Logged 2017-05-17 07:53:16 +1000
Last updated 2017-05-17 11:12:17 +1000

RCC is investigating a problem that is preventing some jobs from starting.
The jobs show up in Q state in the qstat output, and even though there are resources available, the jobs do not start.
The affected jobs appear to have a persistent scheduler hold placed on them.

The queued jobs that were stuck have been freed and should run when resources are available.
Problem appears to have been caused by a "sour" compute node.

#9615: Tinaroo/FlashLite/Euramoo HPC: Please refrain from running heavy processing on login nodes (Incident Solved)

Logged 2017-04-18 12:04:40 +1000
Last updated 2017-04-18 12:44:37 +1000

Users are reminded that running heavy processing and/or memory intensive applications on the login nodes can seriously disadvantage other users.

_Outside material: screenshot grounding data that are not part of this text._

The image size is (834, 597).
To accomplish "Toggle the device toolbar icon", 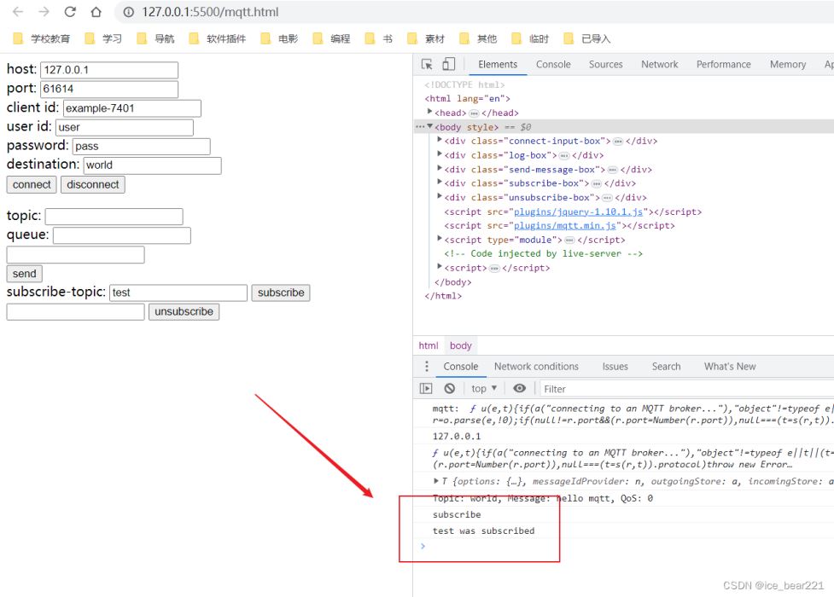I will [448, 65].
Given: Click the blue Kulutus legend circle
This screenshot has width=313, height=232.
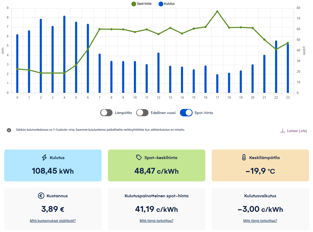Looking at the screenshot, I should [x=160, y=4].
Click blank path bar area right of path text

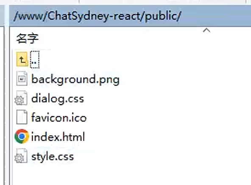[x=216, y=16]
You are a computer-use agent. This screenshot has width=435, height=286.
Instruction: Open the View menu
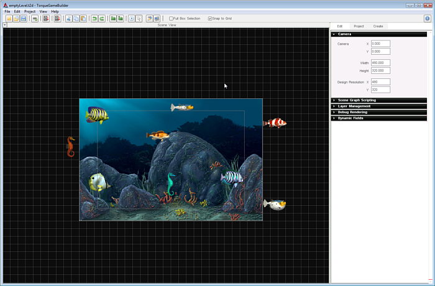coord(43,11)
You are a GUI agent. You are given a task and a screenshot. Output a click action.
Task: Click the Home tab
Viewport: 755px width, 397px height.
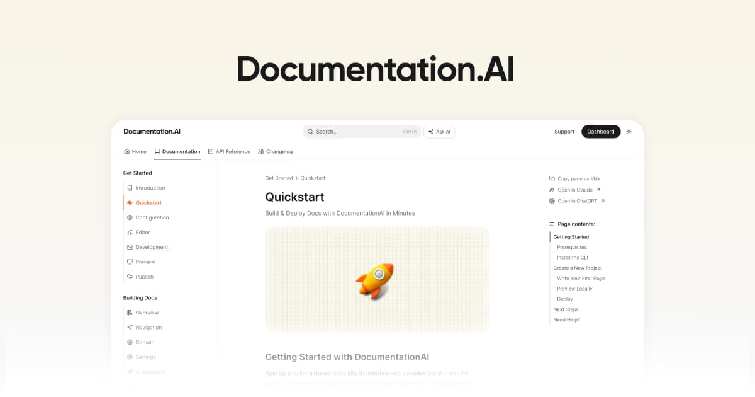point(135,152)
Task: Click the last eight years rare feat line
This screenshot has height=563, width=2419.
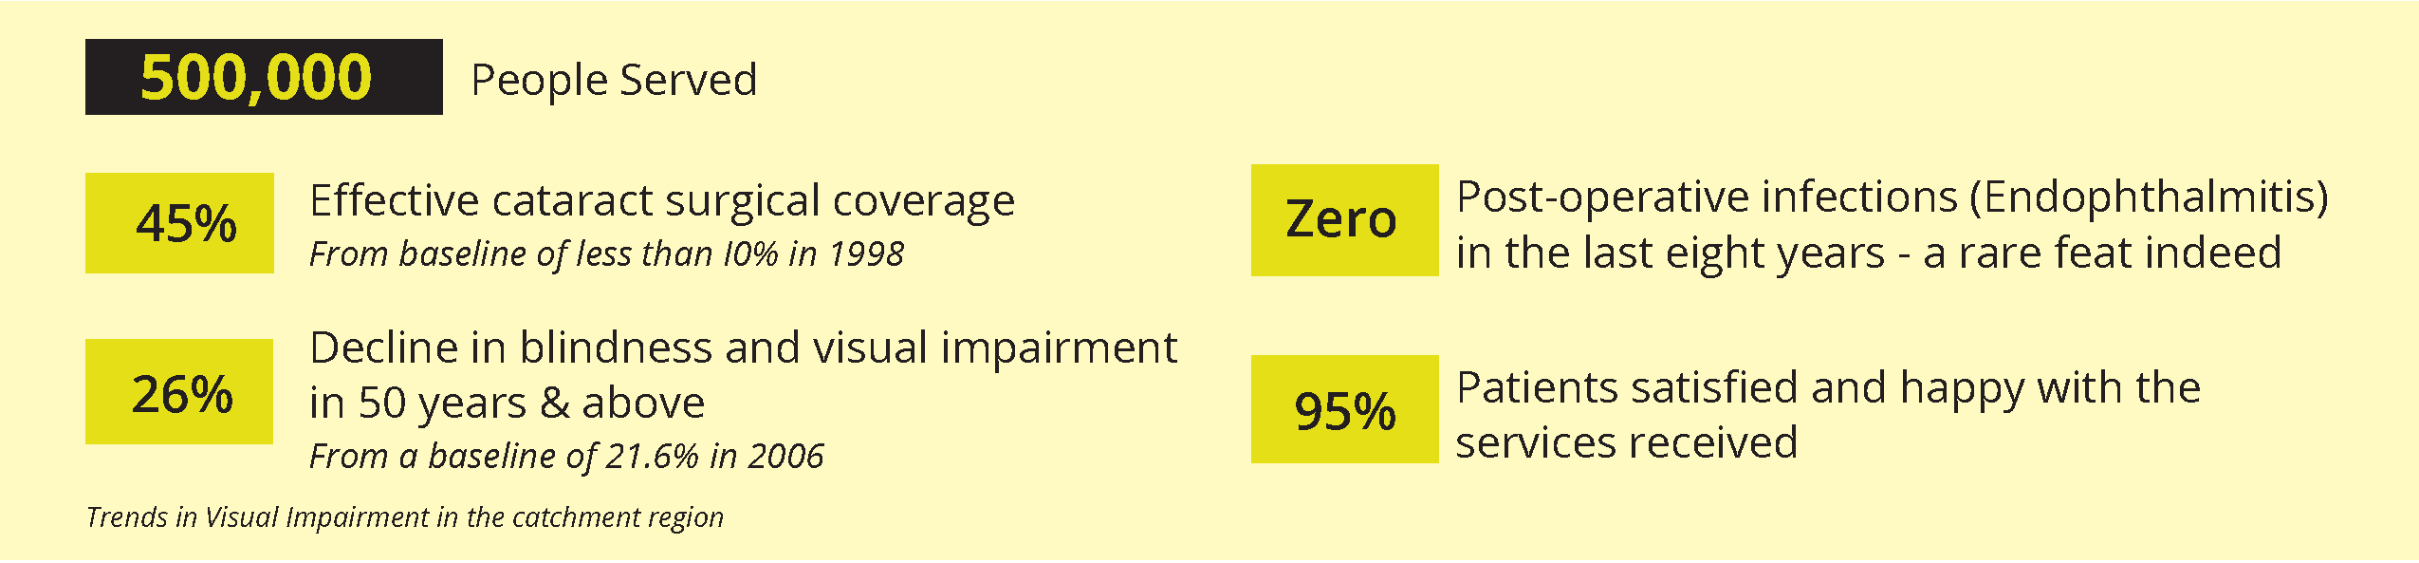Action: pyautogui.click(x=1869, y=253)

Please use the qsub -I facility of the batch system to obtain a dedicated compute node.

If you require a remote desktop on Tinaroo, use the facility that is already provided .
Do not run your own VNC service on the login nodes.

Please attend Intro to HPC training if you have not already done so.

#9261: Tinaroo: Job related emails are not working (Incident Active)

Logged 2016-11-10 10:54:28 +1000
Last updated 2016-11-10 10:54:28 +1000

Emails out of the Tinaroo PBS server do not work.

Recent cases

There are no recent cases.